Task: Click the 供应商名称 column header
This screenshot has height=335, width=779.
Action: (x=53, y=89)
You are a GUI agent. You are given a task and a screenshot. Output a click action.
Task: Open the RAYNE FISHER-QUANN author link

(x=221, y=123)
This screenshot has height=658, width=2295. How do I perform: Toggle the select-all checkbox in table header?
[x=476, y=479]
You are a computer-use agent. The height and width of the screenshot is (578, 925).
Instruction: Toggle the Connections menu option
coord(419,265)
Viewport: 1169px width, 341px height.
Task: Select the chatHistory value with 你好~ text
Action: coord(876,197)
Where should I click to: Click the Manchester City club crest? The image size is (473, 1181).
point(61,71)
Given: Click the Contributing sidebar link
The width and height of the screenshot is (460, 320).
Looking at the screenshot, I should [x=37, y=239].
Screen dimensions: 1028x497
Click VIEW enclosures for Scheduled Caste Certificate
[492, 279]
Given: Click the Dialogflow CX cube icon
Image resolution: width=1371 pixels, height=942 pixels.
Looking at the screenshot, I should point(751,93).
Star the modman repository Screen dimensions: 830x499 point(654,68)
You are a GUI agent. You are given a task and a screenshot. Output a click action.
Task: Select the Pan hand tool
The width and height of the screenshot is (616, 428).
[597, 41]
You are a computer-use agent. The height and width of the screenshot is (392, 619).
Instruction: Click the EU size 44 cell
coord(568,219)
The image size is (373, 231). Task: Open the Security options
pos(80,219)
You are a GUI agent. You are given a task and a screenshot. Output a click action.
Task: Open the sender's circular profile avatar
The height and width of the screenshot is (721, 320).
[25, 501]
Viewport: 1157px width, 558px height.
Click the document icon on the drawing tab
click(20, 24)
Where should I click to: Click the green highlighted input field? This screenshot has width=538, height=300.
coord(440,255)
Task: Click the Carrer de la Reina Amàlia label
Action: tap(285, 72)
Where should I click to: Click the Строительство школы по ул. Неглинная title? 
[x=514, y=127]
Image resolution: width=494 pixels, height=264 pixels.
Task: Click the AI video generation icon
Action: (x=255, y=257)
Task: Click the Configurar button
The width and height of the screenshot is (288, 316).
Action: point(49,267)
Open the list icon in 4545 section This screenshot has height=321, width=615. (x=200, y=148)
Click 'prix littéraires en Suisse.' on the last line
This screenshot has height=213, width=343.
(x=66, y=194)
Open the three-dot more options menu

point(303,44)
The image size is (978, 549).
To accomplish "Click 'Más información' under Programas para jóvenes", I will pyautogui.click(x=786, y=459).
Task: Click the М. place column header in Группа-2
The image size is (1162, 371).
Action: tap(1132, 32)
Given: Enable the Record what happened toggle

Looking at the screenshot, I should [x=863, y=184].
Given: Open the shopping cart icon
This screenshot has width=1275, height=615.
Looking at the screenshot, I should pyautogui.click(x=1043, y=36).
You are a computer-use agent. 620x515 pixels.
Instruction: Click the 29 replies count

◆ DESCRIPTION OF THE TASK
Restate each record above word for word.

◆ RESULT OF THE EXERCISE
Task: Click the 供应商名称 column header
This screenshot has height=335, width=779.
Action: (x=53, y=89)
You are a GUI agent. You are given a task and a screenshot. Output a click action.
Task: Open the RAYNE FISHER-QUANN author link

(x=221, y=123)
This screenshot has height=658, width=2295. How do I perform: Toggle the select-all checkbox in table header?
[x=476, y=479]
You are a computer-use agent. The height and width of the screenshot is (578, 925).
Instruction: Toggle the Connections menu option
coord(419,265)
Viewport: 1169px width, 341px height.
Task: Select the chatHistory value with 你好~ text
Action: coord(876,197)
Where should I click to: Click the Manchester City club crest? The image size is (473, 1181).
point(61,71)
Given: Click the Contributing sidebar link
The width and height of the screenshot is (460, 320).
Looking at the screenshot, I should [x=37, y=239].
Screen dimensions: 1028x497
Click VIEW enclosures for Scheduled Caste Certificate
[492, 279]
Given: Click the Dialogflow CX cube icon
Image resolution: width=1371 pixels, height=942 pixels.
Looking at the screenshot, I should point(751,93).
Star the modman repository Screen dimensions: 830x499 point(654,68)
You are a GUI agent. You are given a task and a screenshot. Output a click action.
Task: Select the Pan hand tool
The width and height of the screenshot is (616, 428).
[597, 41]
You are a computer-use agent. The height and width of the screenshot is (392, 619).
Instruction: Click the EU size 44 cell
coord(568,219)
The image size is (373, 231). Task: Open the Security options
pos(80,219)
You are a GUI agent. You are given a task and a screenshot. Output a click action.
Task: Open the sender's circular profile avatar
The height and width of the screenshot is (721, 320).
[25, 501]
Viewport: 1157px width, 558px height.
Click the document icon on the drawing tab
click(20, 24)
Where should I click to: Click the green highlighted input field? This screenshot has width=538, height=300.
coord(440,255)
Task: Click the Carrer de la Reina Amàlia label
Action: tap(285, 72)
Where should I click to: Click the Строительство школы по ул. Неглинная title? 
[x=514, y=127]
Image resolution: width=494 pixels, height=264 pixels.
Task: Click the AI video generation icon
Action: (x=255, y=257)
Task: Click the Configurar button
The width and height of the screenshot is (288, 316).
Action: point(49,267)
Open the list icon in 4545 section This screenshot has height=321, width=615. (x=200, y=148)
Click 'prix littéraires en Suisse.' on the last line
This screenshot has height=213, width=343.
(x=66, y=194)
Open the three-dot more options menu

point(303,44)
The image size is (978, 549).
To accomplish "Click 'Más información' under Programas para jóvenes", I will pyautogui.click(x=786, y=459).
Task: Click the М. place column header in Группа-2
The image size is (1162, 371).
Action: tap(1132, 32)
Given: Enable the Record what happened toggle

Looking at the screenshot, I should [x=863, y=184].
Given: Open the shopping cart icon
This screenshot has width=1275, height=615.
Looking at the screenshot, I should pyautogui.click(x=1043, y=36).
You are a computer-use agent. 620x515 pixels.
Instruction: Click the 29 replies count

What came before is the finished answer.